Regierung Kohl total desavouiert
Einige Wochen zuvor war es noch zu einem Skandal gekommen. Die Washington Post veröffentlichte eine Sensationsmeldung: »The German gouvernment (…) offererd museum organizers ›millions of dollars‹ to include an exhibit on postwar Germany. This offer was immediately rejected« (S. 195). Die Regierung Kohl war mit diesem Versuch, sich durch Geld in dem Konzept Geltung zu verschaffen, total desavouiert. Das Museum in Washington wurde zum weltweiten symbolischen Fixpunkt des Holocaust-Opfer-Gedenkens.
Das Buch von J. S. Eder ist ausgesprochen lesenswert strukturiert. Er hat wie auf einem Zeitstrahl die deutsch-US-amerikanischen erinnerungspolitischen Auseinandersetzungen detailliert dokumentiert: kapitelweise – beginnend mit der Museumsankündigung durch die USA Ende der 70er-Jahre und endend mit Fragen zum Zusammenhang zwischen dem US-amerikanischen Holocaustgedenken und der deutschen NS-Erinnerungskultur nach der Wiedervereinigung – zeigt er verschiedene Lesarten und Blickrichtungen der Posse der Bonner Republik auf.
Antisemitische Stereotype
Verstörend wirken dabei die überaus zahlreichen quellengestützten Notizen zum Verhältnis der Bonner in jener Zeit gegenüber US-amerikanischen jüdischen Organisationen und jüdischen Einzelpersonen. Wir erfahren, wie deutschen Politikakteure ihre Enttäuschung über das Scheitern ihrer Mission mit klassischen antisemitischen Stereotypen begründen: Zigfach werden quasi konspirative »Jüdische Kreise« (S. 65), »Jüdische Lobby« (S. 318), »jüdische Journalisten« (S. 264) beschuldigt, die Bundesrepublik mit dem Museumskonzept beschädigen zu wollen. Das lässt nur den Schluss zu: katastrophal fehlende Empathie für die Opfer des NS bei vielen früheren NS-Diplomaten, die in den Dienst des Auswärtigen Amtes übernommen wurden.
Jacob S. Eder rekonstruiert in seinem Buch »Holocaust-Angst« den Verlauf der deutsch–US-amerikanischen Beziehungen im Hinblick auf das Holocausterinnern – insbesondere in den 80er- und 90er-Jahren. Der Verfasser stützt sich dabei auf viele erstmals zugängliche Quellen u. a. aus dem Bundeskanzleramt.
Das Buch ist eine überarbeitete Fassung der in den USA angenommenen Dissertation. Jacob S. Eder ist aktuell Hochschullehrer für Geschichte an der Barenboim-Said Akademie in Berlin.

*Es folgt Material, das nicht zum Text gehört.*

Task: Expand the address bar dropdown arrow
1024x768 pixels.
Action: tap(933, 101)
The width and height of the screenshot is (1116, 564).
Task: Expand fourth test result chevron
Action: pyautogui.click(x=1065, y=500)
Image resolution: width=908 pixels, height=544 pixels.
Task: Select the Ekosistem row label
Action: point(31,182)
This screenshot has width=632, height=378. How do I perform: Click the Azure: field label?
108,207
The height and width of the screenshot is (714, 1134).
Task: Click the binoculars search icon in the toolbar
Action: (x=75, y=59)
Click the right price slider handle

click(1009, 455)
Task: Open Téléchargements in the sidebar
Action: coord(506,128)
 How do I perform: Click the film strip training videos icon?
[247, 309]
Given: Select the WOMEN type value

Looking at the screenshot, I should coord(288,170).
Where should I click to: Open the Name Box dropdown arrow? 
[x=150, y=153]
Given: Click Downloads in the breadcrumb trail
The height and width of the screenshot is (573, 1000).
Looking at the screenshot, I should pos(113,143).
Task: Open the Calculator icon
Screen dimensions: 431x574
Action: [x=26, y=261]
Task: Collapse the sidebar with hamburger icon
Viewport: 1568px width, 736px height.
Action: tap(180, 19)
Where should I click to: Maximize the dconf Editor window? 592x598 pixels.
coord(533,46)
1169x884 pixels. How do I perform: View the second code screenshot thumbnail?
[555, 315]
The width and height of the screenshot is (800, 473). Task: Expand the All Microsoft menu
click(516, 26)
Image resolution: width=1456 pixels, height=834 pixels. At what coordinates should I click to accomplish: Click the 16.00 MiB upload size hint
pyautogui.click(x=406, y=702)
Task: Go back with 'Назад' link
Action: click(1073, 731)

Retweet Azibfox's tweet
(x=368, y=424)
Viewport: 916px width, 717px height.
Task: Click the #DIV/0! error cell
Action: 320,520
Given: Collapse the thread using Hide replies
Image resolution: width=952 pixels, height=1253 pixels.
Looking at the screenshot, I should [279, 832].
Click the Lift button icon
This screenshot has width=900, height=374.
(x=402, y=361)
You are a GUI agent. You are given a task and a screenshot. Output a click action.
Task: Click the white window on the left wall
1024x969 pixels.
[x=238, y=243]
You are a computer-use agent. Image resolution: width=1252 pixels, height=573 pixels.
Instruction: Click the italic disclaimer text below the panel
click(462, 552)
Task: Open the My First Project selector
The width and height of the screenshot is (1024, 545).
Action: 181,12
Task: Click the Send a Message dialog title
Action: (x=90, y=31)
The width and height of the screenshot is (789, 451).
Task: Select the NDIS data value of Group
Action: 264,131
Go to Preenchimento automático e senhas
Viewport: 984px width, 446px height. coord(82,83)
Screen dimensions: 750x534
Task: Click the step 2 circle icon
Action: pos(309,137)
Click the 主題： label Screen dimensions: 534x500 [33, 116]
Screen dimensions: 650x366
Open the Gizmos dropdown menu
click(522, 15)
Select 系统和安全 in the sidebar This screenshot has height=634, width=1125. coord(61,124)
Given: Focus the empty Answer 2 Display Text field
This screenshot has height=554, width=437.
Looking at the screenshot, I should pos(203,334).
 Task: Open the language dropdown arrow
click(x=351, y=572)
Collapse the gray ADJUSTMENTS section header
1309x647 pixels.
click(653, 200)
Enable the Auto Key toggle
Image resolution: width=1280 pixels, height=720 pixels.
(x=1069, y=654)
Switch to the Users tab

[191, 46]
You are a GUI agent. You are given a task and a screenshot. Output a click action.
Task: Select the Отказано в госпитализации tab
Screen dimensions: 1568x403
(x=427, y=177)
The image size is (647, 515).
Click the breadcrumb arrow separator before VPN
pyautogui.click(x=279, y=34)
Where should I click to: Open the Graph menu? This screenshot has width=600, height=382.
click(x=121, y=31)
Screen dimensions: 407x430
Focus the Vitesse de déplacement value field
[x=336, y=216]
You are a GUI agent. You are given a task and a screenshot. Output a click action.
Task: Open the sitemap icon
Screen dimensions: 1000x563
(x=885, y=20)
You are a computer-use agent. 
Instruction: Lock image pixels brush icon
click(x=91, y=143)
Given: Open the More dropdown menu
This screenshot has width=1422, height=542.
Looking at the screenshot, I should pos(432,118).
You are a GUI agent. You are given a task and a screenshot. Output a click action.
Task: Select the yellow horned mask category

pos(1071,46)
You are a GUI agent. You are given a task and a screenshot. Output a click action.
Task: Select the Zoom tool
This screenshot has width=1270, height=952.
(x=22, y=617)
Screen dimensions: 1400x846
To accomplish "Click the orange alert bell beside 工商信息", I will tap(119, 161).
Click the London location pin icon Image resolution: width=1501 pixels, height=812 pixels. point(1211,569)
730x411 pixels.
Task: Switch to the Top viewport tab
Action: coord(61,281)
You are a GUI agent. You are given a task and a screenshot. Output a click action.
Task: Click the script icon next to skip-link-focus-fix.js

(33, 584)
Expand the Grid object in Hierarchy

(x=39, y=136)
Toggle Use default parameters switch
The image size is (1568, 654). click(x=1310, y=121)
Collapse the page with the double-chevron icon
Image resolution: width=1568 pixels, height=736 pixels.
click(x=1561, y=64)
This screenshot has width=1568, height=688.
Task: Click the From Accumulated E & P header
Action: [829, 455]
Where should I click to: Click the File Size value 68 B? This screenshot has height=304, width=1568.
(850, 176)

Holocaust – Die Serie: Die Serie wurde von etwa 120 Millionen US-Amerikaner:innen gesehen. In der BRD war die Ausstrahlung 1979 ebenso ein großes Medienereignis: 20 Millionen Deutsche sahen sie. Das Wort »Holocaust« wurde dadurch »auch in Deutschland zum Begriff für die Vernichtung der europäischen Juden«.